A Tyranid drinking hole – even the horde needs to stop to refresh and refuel.
My first large scale sculpting effort, created for the Terra Genesis Drinking Spot competition. The drinking hole is based on a CD & is sculpted primarily from Apoxie Sculpt with smaller details in ProCreate. The goal is to create a sucking orifice with four upright tusks. The form begins with a one inch layer of Apoxie that is worked with a dental pick to create the woody exterior. The rim then has small mouths & tentacles added to break up the consistent pattern. The interior of the hole is a thin layer of Apoxie with impressions mass-produced using a stamp. Exterior detail on the four tusk bases is added as horizontal bands with small sucker holes made with a piece of aluminum tubing.
The tusks are a curved horn of Apoxie over a wire armature. I was forced to use a bit of ProCreate to detail the curve – the Apoxie would not hold the small amounts of detail that the smaller surface required. The last remaining step is to create a plug that will slot into the tusk base. The finished tusk will then be cast in a mold to create the set of four pieces.
Shifting Lands is the home of Geboom and his marvelous resin cast boats, buildings and docks. The linked page takes you to a tutorial on how he builds his manor house kits but be sure to roam about the whole site.
The tutorial boils down to four steps:
- build a rough structure with exact over all measurements
- construct a mold & cast the rough in plaster
- carve incredible detail into the plaster
- construct a new mold & cast the detailed pieces in resin
Aside from the “insert artistic ability here” step, the process is a good guild to scratch building large objects using plaster as a base. One modification to this process that may save a bit of RTV would be to use the craft foam method developed by Dlmos. The craft foam process uses layers of 2mm foam to create a rough mold for plaster casting. No great amount of detail is going to be applied by the foam mold, but that’s OK – the goal is to create a basic (but accurate) shape to carve on.
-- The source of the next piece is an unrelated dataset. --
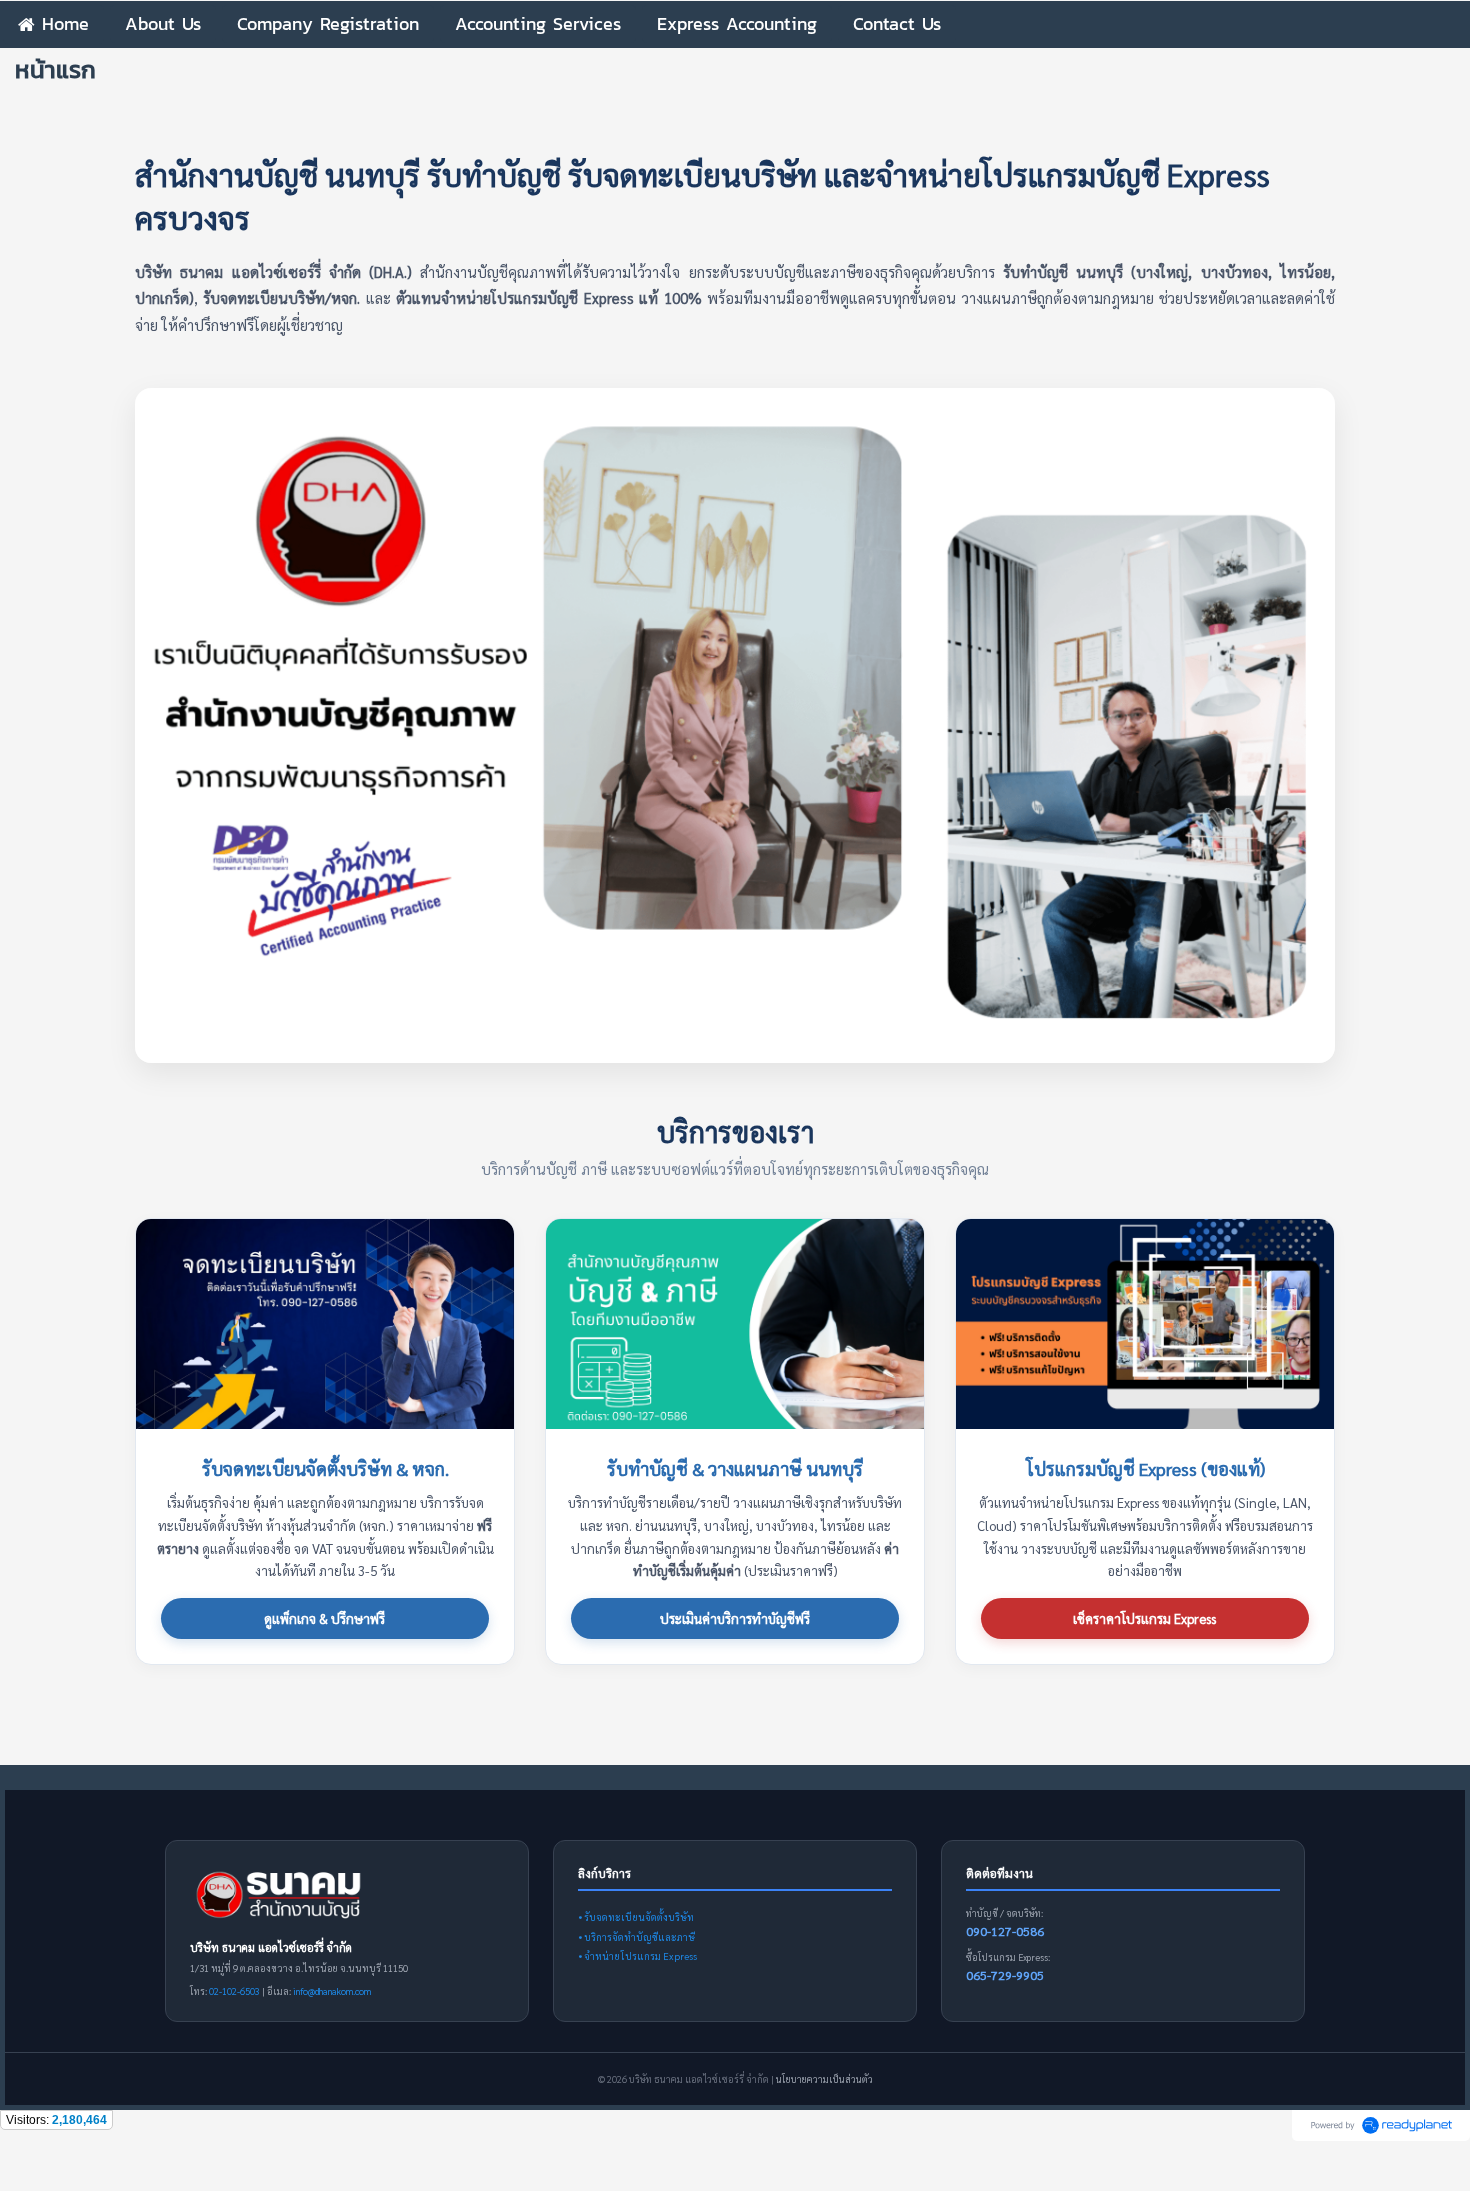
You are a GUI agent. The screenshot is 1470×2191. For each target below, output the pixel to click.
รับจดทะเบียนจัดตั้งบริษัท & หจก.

In a way, you could call Geboom a graduate of the Hirst school of plaster. His earlier works with the Hirst blocks show a great deal of creativity but it appears that he has grown beyond the Hirst bricks and moved on to 100% self created projects. I see more and more of this sort of thing happening on the Hirst message boards – long time builders having been exposed to casting & mold making skills are now busy on their own projects.